The car was capable of 120 mph (200 kph) and a standing ¼ mile in 13 seconds and became known as the Tangerine Tornado. Ken Waggott helped engineer the car and would drive it too, only to break crankshafts at Gnoo Blas (Orange), Foley’s Hill at (Mona Vale) and Fishermens Bend (Melbourne ). Eventually Jack Myers solved the problem at his Maroubra workshop.

Jack’s first outing in the car was at Foley’s Hill. Never having driven the car, he broke the record in practice and in competition bettered his time by 1½ seconds. His next meeting was at Huntley’s Hill near Wollongong, breaking the course record. This would be the last time the car ran with natural aspiration, it then having a supercharger off a Spitfire fitted.

While on his way to the Bathurst hillclimb, Jack called into Marsden Park airstrip to do some testing and put a hole in a crankcase. He missed practice but knocked ½ a second off the record on his second run. He also won the NSW Hillclimb series smashing all four outright records in all competition events.

In 1960 Jack Myers again won the NSW Hillclimb Championship in the car. He then replaced the Cooper with a chassis built by Ron Tauranac, removing the two Triumph 650cc engines from the Cooper and putting them into the Ralt chassis. Jack would lose his life in the Ralt at Katoomba’s Catalina Park on 21 January 1962. In 1961 Peter Williamson had purchased the Cooper using it at Silverdale Hillclimb powered by an Ariel engine and finished third in 50.37 seconds.

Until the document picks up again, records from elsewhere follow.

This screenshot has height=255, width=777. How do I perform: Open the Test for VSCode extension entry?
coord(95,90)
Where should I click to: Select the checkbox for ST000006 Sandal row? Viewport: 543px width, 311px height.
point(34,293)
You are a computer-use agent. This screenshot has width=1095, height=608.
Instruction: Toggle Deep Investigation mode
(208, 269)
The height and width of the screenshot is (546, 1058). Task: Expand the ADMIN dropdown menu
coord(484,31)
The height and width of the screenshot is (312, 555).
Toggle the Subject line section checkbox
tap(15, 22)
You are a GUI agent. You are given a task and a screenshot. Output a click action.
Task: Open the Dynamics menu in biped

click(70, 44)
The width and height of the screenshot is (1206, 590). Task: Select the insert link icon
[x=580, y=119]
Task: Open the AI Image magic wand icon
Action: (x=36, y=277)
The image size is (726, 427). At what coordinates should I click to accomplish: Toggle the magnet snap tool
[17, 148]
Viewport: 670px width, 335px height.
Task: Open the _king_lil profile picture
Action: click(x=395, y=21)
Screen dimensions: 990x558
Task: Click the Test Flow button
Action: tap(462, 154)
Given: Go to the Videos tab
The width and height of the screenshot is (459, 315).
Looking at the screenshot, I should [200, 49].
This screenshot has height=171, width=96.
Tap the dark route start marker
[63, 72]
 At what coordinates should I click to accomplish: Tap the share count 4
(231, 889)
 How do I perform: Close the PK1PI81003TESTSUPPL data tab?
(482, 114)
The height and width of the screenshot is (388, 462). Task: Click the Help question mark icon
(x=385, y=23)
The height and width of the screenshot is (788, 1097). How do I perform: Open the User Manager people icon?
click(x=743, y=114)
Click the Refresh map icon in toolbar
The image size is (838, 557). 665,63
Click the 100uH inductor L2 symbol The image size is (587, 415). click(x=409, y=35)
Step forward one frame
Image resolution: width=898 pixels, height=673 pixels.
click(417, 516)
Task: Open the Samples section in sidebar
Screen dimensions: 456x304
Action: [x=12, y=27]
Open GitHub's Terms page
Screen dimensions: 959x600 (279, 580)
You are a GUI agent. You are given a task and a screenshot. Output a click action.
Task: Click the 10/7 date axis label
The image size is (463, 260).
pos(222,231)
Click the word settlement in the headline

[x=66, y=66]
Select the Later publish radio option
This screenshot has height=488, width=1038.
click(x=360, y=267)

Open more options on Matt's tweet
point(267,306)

The car was next purchased by Bob Joass who rescued it from decay. It was later owned by Peter McCleay until 1976 when Tony Caldersmith acquired it. In 1990 the car was issued with CAMS first ever Certificate of Description and was displayed in a Parramatta bookshop shop window in Church St in 1993. In 1995 Matt Segafredo, a Formula Ford racer, purchased the car as he liked the look of it and it sat in his lounge room for years until Andrew and David Halliday acquired it for historic racing.